Small Business Loans Replenished with $370 Billion, but You Need to Act Now
Both the Paycheck Protection Program (PPP) and Economic Injury Disaster Loan Emergency Advance (EIDL) have received a combined $370 billion of new funding after the original $349 billion dried up in just 13 days. If you qualify for one or both loans, but haven’t applied yet, you may be out of luck if you don’t act right now. Here’s what you need to know about each program.
Paycheck Protection Program
The PPP loan is designed to provide funding to businesses impacted by COVID-19, so that they can maintain their payroll and minimize layoffs and furloughs. Generally, businesses with fewer than 500 employees, including self-employed businesses with no employees qualify for the program. The loan maxes out at $10 million or 2.5X the average total monthly payments for payroll costs during the 1-year prior to issuance of the loan. Keep in mind that 75% of the loan proceeds must be used for payroll and the remaining 25% must be used for certain expenses including mortgage interest, rent and utilities. Proceeds used for these purposes during the first eight-weeks after receiving the loan qualify for loan forgiveness. For more information, read: What Businesses Need To Know About The CARES Act.
If you missed out on the first-round of funding, you need to reach out to your local bank immediately to see if they will accept new applications as the new funding is expected to dry up quickly, perhaps in as few as three days. If you have already applied for the PPP loan but didn’t receive funding, make sure you contact your bank to see if they will reprocess your original application or if you will need to submit a new one.
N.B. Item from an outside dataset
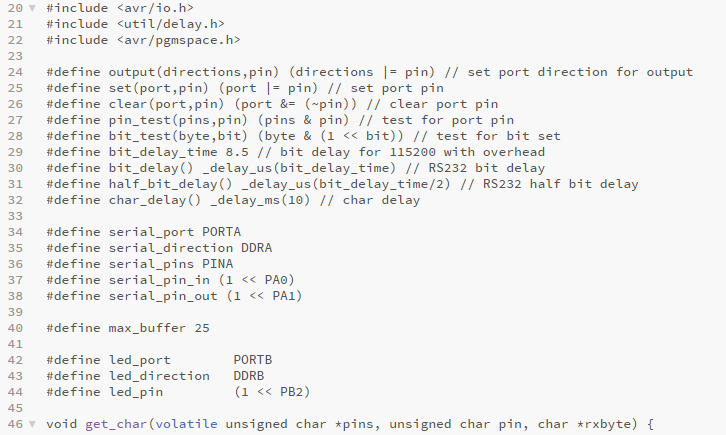
Task: Place cursor on max_buffer 25 definition
Action: [159, 328]
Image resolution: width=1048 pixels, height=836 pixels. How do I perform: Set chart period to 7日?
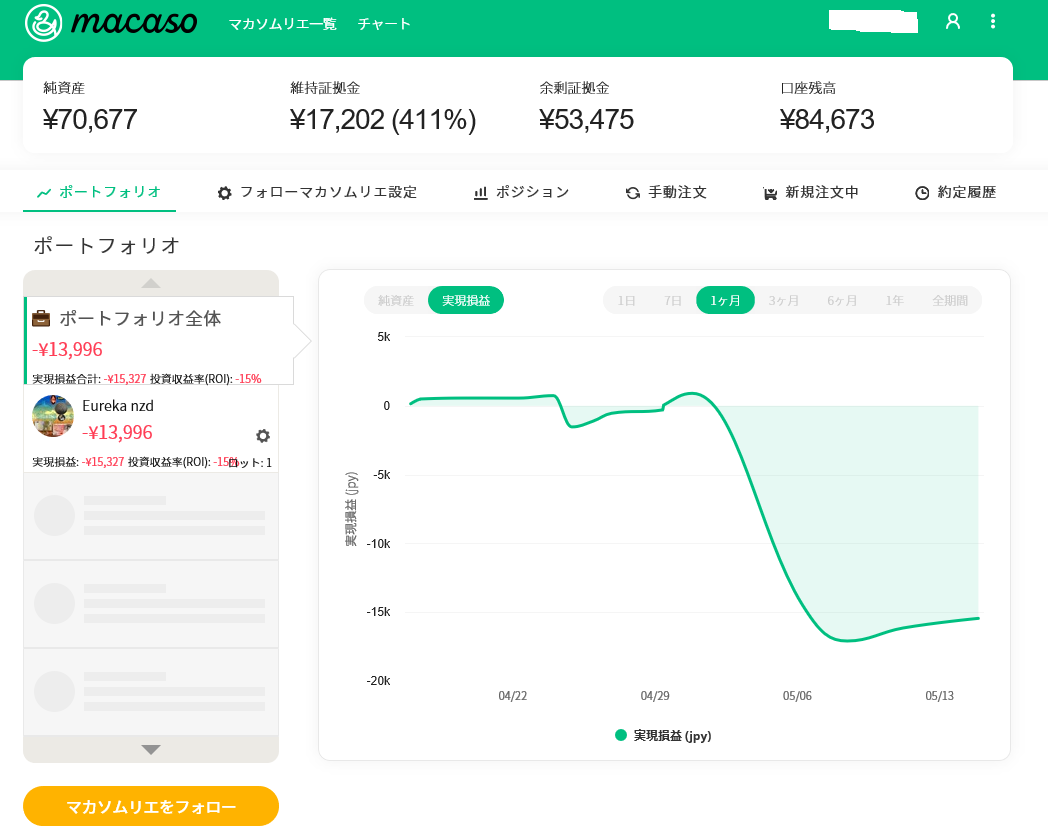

New Guidelines Help Smaller Businesses
Mounting pressure has resulted in several publicly traded companies, including Shake Shack, Potbelly, and Ruth’s Chris Steakhouse, returning their loans. The Treasury Department has given other publicly traded companies until May 7th to voluntarily return their loans unless the loans were necessary to support ongoing operations. According to Morgan Stanley, at least $243.4 million of the $349 billion first-round funding was provided to publicly traded companies. The Treasury updated their PPP Q&A section on April 26th, stating borrowers must certify in good faith that the “current economic uncertainty makes this loan request necessary to support the ongoing operations of the applicant.” They go on to specifically call out public companies, stating “It is unlikely that a public company with substantial market value and access to capital markets will be able to make the required certification in good faith, and such a company should be prepared to demonstrate to the SBA, upon request, the basis for its certification.” After public outcry over first-round funding ending up in the hands of large companies, the new wave of funding will provide $310 billion of funding, with $60 billion set aside for small-and medium-sized community banks.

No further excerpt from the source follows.